## DATA FOR THIS EXERCISE

──────────

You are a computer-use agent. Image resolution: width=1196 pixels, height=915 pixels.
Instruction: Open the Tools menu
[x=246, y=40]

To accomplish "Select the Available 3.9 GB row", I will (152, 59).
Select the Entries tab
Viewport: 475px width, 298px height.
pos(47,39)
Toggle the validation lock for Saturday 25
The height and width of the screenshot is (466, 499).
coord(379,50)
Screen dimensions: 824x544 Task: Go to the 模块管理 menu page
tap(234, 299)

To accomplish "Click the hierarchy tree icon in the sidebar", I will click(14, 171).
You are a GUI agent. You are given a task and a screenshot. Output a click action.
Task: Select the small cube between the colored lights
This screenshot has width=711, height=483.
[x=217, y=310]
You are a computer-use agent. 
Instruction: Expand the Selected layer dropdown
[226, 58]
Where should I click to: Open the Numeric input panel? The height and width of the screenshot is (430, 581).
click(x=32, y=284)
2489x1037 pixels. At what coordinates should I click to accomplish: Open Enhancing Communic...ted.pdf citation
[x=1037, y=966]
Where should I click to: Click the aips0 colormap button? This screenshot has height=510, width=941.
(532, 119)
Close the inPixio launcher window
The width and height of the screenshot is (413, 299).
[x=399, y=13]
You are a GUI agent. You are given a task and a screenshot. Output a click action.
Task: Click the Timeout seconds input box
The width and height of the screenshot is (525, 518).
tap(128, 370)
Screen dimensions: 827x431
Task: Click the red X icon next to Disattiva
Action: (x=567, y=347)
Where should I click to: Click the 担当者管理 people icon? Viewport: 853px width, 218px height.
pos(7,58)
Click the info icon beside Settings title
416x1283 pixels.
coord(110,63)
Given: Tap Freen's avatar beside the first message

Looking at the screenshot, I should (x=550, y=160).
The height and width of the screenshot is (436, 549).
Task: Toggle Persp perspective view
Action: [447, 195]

──────────

## EXERCISE OBJECTIVE
Please change "validation lock" to "validation switch" in the stretch from the line containing "will (152, 59)." through the line containing "will click(14, 171).", leaving everything else as it is. Return only those lines.

## FINAL ANSWER
To accomplish "Select the Available 3.9 GB row", I will (152, 59).
Select the Entries tab
Viewport: 475px width, 298px height.
pos(47,39)
Toggle the validation switch for Saturday 25
The height and width of the screenshot is (466, 499).
coord(379,50)
Screen dimensions: 824x544 Task: Go to the 模块管理 menu page
tap(234, 299)

To accomplish "Click the hierarchy tree icon in the sidebar", I will click(14, 171).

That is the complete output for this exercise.